Mr. Lidington: My hon. Friend is undoubtedly right. Republican and loyalist paramilitary groups use crime as a means of financing their organisations and providing a livelihood for large numbers of activists, and as a meansthrough protection rackets and the likeof imposing their control and their rule over republican or loyalist estates, rather than submitting to the rule of law, which is what we would expect any democratic political movement to do.
Rev. Ian Paisley: Does the hon. Gentleman agree that the best test to which the IRA could be put would be to ask it to give up its ill-gotten gains, and to give back the money that it stole from the bank, to prove to the people that it had quit its criminality?
Mr. Lidington: The hon. Gentleman is right. Although I have genuinely welcomed the statements and actions that have come from the provisional republican movement over the past few months, I cannot drive out of my mind either the fact that those same republicans were talking a year ago about a comprehensive political agreement for Northern Ireland while planning the Northern bank raid.
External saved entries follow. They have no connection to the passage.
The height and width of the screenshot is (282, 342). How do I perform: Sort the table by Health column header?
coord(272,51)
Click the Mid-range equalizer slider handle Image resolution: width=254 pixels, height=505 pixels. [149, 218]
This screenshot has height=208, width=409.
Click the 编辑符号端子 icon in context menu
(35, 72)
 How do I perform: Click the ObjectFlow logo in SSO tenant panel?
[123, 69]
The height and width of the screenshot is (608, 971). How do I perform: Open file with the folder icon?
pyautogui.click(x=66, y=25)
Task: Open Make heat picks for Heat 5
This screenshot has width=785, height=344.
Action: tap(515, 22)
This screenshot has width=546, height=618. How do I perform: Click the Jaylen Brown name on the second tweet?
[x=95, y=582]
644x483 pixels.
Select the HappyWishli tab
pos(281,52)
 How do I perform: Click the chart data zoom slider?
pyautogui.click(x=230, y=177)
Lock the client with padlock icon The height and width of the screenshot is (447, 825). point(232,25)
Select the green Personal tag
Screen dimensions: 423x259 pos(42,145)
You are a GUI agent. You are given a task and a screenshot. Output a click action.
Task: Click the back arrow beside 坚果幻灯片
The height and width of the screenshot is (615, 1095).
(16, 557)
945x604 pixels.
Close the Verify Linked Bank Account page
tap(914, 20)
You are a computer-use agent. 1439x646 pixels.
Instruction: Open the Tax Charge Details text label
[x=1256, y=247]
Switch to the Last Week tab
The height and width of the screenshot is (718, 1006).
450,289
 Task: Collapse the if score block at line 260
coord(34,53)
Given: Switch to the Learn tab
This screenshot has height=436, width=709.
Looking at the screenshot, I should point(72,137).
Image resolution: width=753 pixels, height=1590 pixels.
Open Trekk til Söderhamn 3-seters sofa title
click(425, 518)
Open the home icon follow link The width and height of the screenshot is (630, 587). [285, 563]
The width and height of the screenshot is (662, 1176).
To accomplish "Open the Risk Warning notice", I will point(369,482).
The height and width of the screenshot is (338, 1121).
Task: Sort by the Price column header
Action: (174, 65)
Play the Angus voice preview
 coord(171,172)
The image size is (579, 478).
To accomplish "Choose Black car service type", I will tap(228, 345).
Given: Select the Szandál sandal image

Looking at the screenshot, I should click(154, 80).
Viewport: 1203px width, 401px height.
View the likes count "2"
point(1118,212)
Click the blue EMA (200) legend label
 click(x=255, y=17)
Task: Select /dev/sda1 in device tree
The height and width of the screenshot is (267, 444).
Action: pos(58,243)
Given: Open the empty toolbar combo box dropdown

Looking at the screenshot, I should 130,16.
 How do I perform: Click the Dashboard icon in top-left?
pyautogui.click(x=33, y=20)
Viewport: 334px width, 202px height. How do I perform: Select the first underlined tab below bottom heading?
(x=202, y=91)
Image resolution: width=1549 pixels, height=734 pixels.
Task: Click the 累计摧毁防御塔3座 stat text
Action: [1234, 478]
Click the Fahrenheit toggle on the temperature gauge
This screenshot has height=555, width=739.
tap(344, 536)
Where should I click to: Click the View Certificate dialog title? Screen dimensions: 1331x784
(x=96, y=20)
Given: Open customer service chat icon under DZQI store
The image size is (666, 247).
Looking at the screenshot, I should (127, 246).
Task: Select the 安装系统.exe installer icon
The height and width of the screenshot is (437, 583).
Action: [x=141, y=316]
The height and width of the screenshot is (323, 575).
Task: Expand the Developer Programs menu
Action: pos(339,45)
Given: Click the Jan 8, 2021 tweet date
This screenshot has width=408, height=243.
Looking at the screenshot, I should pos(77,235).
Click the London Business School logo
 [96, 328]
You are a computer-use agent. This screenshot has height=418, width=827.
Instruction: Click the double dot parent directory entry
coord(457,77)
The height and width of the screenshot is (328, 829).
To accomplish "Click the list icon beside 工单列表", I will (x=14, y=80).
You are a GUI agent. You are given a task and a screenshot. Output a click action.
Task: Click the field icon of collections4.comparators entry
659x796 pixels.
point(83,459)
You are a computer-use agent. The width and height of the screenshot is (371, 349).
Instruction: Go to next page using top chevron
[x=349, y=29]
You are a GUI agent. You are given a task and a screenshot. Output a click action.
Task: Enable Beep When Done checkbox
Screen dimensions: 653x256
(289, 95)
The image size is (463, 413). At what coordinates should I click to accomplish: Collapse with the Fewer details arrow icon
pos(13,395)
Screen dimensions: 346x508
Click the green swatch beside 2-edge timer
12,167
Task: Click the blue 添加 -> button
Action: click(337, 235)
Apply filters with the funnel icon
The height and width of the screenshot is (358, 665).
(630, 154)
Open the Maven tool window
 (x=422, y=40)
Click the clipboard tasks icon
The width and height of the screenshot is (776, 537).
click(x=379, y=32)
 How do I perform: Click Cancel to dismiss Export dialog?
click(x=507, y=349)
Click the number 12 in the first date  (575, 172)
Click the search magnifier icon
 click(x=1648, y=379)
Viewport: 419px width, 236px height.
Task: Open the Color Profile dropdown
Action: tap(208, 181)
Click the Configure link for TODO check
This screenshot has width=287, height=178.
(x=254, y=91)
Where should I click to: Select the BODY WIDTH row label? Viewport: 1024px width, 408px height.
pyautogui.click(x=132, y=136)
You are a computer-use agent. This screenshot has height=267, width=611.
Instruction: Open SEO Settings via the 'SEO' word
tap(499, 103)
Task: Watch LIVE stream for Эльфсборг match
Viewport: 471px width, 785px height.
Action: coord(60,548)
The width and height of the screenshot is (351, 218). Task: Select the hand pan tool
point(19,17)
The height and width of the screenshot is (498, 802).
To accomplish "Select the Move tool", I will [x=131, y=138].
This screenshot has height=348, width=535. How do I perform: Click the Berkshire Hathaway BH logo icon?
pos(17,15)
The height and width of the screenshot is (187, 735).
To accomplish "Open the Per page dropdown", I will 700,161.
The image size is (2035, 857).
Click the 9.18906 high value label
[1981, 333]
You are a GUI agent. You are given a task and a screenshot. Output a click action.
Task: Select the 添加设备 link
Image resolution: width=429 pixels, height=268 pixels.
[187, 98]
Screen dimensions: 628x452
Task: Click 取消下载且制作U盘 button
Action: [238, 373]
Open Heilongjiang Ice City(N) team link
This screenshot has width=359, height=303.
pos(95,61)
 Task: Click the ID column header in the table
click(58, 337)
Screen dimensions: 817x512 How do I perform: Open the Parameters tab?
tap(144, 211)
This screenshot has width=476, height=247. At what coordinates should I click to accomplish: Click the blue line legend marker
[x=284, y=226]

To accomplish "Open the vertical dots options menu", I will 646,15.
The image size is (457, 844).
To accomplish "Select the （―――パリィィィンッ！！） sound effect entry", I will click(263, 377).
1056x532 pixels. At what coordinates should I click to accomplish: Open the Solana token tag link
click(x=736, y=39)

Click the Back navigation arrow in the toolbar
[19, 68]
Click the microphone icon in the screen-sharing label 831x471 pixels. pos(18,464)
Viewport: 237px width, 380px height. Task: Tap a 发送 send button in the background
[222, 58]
In addition, earlier this year, we had that appalling murder in the centre of Belfast, in which it seems that the forensic clean-up operation was carried out by people who had knowledge of what needed to be done to stop the police having any clues as to the perpetrators. Certainly, a great deal of comment has come from people living in that area to the effect that known members of the Provisional IRA were behind that clean-up operation. Of course, people in that republican bar who witnessed the murder have been very reluctant to come forward, and I have yet to hear the leaders of provisional Sinn Fein urge their supporters who have information about murder or other serious crime to come forward with that to the Police Service of Northern Ireland or the courts so that people can be brought to justice.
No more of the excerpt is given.